==== Passage given ====
Driving home from the Scotland count centre in Falkirk on June 24, it felt like the beginning of a revolution.

Scotland had defied its neighbouring nations (except Northern Ireland) and voted emphatically to stay within the 28-country bloc of the European Union.

Our interests were clearly not on the same page, and that feeling of indignation at following orders from Westminster burned through the car radio.

Two years after the fateful independence referendum, and almost three months since the EU referendum, it appears that fire has abated, and sits smouldering in fiery steadfastness as the pillars of political society creak around it.

Or has it?

Long before the Brexit vote, the First Minister had made it clear a “material change” would certainly put another referendum on the table.

Brexit won, despite all accepted knowledge (in Scotland, at least), and that material change was realised.

Days later, there were protests and marches in Glasgow and Edinburgh calling on Scotland to remain inside the EU, and imploring the rest of Scotland to stand with the protesters in seeking a Scoxit from the UK.

I went to one, and the atmosphere was electric: the frustration and anger was palpable outside Holyrood; with Saltires flying and chants of “Fromage not Farage” thundering through the capital it was clear these people were not going to stand by and let the UK walk out easily.

Now, though, it all appears a little lacklustre.
==== Listed entries ====
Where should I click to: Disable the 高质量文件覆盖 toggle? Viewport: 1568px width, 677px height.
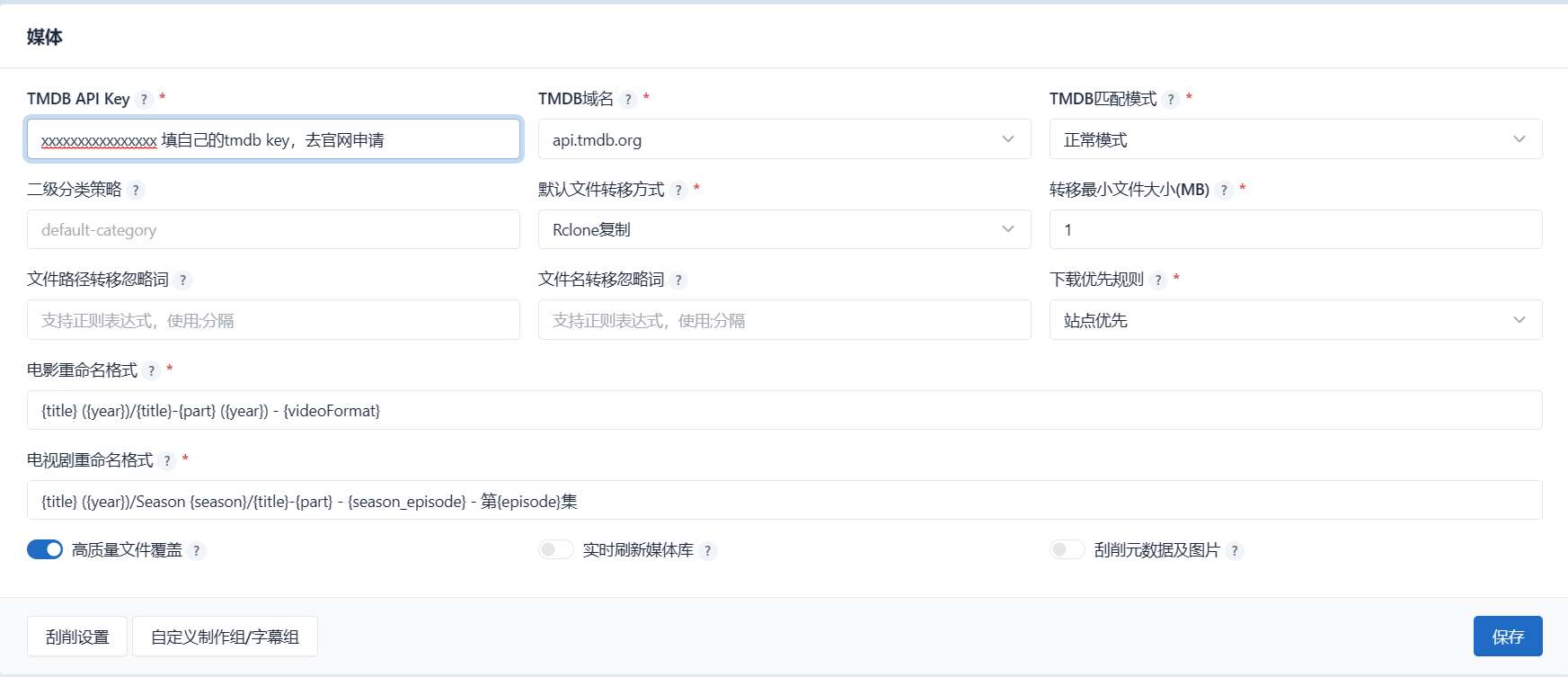coord(45,550)
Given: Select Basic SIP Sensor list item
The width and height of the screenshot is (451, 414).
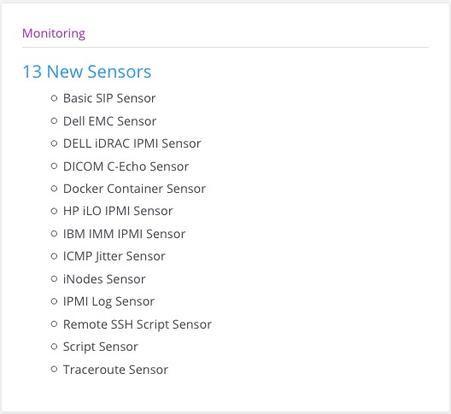Looking at the screenshot, I should pyautogui.click(x=109, y=98).
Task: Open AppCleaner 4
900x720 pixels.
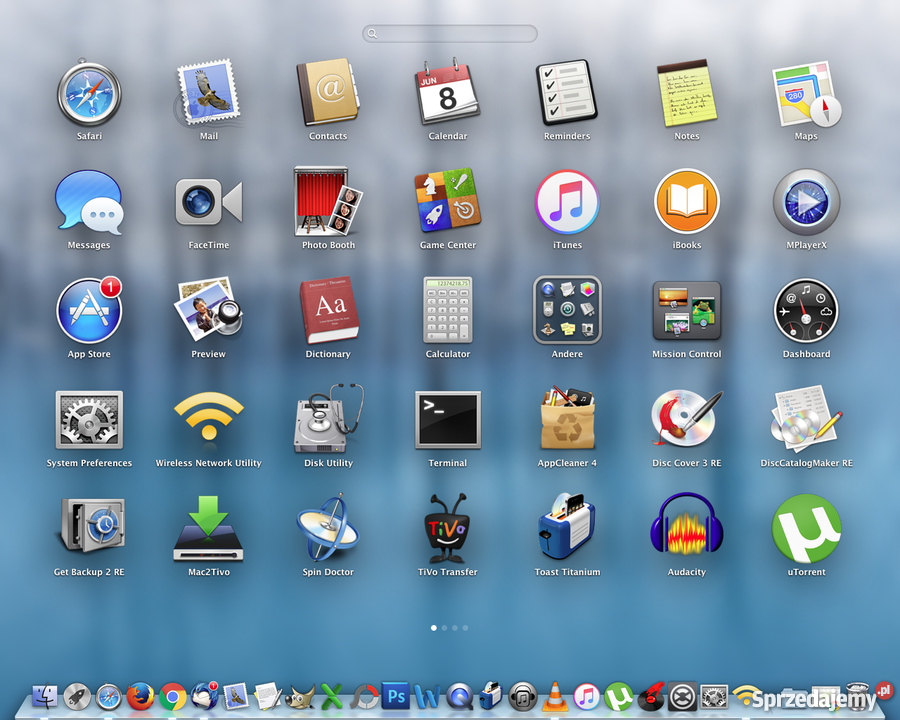Action: (567, 420)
====
• [Written tasks]
**A.** Translate this sentence from the passage on Scotland after the Brexit vote into Spanish: "Now, though, it all appears a little lacklustre."
**B.** From the passage on Scotland after the Brexit vote, output the stretch from "Driving home from" through "the car radio." with no changes.

• [Task-by-task solutions]
**A.** Ahora, sin embargo, todo parece un poco deslucido.

**B.**
Driving home from the Scotland count centre in Falkirk on June 24, it felt like the beginning of a revolution.

Scotland had defied its neighbouring nations (except Northern Ireland) and voted emphatically to stay within the 28-country bloc of the European Union.

Our interests were clearly not on the same page, and that feeling of indignation at following orders from Westminster burned through the car radio.